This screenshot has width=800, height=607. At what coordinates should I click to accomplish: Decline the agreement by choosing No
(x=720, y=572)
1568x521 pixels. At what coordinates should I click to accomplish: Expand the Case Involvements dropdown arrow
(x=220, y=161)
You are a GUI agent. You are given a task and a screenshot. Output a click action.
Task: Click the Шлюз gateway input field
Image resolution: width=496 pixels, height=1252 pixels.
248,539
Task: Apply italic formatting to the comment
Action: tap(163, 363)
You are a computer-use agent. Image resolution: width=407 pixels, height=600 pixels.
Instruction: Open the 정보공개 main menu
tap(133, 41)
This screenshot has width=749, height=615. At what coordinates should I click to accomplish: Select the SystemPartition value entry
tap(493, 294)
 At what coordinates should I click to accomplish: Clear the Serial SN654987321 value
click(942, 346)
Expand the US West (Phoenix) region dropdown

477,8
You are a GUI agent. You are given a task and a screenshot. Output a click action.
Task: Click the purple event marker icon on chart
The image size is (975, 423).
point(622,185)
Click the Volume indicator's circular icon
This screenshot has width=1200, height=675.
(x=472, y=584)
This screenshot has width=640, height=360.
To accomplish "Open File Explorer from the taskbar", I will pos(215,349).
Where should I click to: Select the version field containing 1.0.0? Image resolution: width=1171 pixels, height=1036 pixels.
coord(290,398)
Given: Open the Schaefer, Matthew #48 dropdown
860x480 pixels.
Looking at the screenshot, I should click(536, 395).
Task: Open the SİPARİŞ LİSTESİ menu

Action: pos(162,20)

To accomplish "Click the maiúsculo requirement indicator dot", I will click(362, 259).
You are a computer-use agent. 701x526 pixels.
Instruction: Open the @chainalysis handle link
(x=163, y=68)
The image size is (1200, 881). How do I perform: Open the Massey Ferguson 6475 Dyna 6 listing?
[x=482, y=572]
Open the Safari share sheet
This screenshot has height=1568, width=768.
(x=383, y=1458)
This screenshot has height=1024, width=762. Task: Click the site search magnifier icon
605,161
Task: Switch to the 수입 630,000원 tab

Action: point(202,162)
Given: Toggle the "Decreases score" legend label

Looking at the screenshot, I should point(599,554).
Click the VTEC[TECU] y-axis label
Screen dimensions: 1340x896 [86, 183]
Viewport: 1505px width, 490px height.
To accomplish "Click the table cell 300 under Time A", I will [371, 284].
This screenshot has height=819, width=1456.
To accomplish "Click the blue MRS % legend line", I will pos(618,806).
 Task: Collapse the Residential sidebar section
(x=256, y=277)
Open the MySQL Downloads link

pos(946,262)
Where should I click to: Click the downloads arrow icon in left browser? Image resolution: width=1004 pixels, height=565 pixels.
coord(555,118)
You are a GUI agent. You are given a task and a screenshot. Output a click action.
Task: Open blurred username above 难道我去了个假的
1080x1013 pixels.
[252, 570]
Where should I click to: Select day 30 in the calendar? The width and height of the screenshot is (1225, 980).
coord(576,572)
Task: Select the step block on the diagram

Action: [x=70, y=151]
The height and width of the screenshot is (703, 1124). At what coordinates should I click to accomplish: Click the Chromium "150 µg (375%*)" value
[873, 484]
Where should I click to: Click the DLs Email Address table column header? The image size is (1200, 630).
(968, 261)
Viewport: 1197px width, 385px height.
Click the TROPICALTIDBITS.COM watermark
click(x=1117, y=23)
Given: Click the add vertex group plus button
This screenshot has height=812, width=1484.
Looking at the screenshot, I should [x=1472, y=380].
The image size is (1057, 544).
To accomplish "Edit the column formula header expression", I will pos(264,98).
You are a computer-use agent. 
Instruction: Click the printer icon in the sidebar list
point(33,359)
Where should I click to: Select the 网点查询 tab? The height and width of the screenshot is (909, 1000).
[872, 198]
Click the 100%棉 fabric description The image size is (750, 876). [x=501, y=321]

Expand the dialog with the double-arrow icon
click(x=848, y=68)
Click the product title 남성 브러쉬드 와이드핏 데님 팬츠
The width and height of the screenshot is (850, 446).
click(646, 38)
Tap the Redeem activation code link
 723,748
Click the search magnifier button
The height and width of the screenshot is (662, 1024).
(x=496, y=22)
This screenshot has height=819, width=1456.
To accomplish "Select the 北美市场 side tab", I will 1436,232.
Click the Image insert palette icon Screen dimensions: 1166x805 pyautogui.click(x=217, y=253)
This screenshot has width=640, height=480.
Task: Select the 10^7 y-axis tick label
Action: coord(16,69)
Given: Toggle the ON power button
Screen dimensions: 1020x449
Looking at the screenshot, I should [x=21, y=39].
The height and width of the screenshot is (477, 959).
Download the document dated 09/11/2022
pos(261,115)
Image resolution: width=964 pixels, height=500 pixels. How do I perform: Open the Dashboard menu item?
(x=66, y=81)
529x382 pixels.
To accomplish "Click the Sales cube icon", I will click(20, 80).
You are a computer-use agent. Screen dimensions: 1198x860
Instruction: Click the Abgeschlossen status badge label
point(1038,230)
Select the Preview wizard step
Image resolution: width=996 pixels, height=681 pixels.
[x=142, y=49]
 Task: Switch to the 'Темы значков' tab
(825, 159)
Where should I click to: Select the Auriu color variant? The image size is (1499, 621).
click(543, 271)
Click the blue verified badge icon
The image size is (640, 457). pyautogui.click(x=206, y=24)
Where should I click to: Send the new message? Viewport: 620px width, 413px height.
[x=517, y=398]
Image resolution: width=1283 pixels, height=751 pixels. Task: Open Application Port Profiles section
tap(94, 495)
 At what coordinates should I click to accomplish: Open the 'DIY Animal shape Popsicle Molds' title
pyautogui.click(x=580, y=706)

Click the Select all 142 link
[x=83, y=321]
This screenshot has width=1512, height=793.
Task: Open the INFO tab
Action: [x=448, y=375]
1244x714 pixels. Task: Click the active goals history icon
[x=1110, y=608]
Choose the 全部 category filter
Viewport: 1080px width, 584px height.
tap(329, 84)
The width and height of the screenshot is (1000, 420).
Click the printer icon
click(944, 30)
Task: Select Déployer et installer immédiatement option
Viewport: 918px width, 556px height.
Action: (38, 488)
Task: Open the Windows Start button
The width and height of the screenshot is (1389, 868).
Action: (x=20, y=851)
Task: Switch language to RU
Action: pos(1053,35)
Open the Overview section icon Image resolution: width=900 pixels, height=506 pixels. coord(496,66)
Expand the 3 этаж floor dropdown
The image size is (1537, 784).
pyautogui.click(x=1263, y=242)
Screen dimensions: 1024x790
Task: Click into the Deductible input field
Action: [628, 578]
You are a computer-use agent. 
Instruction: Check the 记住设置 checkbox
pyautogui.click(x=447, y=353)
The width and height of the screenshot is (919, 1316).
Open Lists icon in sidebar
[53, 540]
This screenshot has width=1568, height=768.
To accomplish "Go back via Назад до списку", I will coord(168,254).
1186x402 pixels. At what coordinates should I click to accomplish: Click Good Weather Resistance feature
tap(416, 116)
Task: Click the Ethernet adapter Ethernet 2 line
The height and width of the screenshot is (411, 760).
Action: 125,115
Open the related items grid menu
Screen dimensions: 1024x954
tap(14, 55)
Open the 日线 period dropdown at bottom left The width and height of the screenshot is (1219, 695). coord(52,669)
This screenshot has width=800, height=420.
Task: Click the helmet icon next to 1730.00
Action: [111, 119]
......
Task prompt: Starting at the first line of the data above, please restate word for word every line up to and including the one that holds "Task: Click the Шлюз gateway input field", and add nothing else.

Output of the exercise:
This screenshot has width=800, height=607. At what coordinates should I click to accomplish: Decline the agreement by choosing No
(x=720, y=572)
1568x521 pixels. At what coordinates should I click to accomplish: Expand the Case Involvements dropdown arrow
(x=220, y=161)
You are a GUI agent. You are given a task and a screenshot. Output a click action.
Task: Click the Шлюз gateway input field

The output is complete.